SUPPLIED RECORDS:
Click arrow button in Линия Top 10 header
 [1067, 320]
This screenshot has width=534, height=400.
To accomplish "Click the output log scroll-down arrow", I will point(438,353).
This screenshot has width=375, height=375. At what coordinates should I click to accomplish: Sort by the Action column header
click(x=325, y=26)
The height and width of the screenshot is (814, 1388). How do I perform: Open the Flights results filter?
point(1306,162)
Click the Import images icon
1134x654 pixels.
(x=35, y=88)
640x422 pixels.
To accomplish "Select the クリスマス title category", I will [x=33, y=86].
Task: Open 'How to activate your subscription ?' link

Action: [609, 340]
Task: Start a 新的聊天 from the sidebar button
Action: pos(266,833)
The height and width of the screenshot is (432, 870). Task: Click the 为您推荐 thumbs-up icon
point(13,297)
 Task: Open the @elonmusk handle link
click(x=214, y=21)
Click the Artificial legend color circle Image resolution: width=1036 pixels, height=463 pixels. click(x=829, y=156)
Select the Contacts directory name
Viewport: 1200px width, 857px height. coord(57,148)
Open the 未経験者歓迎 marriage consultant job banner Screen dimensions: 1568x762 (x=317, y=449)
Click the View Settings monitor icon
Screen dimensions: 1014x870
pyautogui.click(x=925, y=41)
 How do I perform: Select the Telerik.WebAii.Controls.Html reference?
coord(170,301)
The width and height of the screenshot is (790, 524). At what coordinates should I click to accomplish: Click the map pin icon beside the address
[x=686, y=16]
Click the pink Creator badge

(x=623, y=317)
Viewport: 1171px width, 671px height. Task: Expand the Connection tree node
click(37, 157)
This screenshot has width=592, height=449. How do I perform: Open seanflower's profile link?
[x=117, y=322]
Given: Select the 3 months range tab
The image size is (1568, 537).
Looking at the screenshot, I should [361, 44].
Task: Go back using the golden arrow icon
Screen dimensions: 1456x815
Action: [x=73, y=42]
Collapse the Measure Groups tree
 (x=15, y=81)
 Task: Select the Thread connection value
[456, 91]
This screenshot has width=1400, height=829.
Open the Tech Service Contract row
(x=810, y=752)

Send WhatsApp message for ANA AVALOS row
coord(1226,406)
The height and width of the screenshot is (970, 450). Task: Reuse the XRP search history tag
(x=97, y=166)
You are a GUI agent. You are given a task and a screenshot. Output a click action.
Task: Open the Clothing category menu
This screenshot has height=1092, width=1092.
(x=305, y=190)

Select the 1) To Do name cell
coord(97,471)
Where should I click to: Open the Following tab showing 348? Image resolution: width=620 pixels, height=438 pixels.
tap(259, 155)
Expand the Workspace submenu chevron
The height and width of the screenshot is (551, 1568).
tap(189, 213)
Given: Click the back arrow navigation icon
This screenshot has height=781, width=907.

EXERCISE DIRECTIONS: Copy every line in the data above that has the string "will" in it.

WRITTEN RESPONSE:
To accomplish "Click the output log scroll-down arrow", I will point(438,353).
To accomplish "Select the クリスマス title category", I will [x=33, y=86].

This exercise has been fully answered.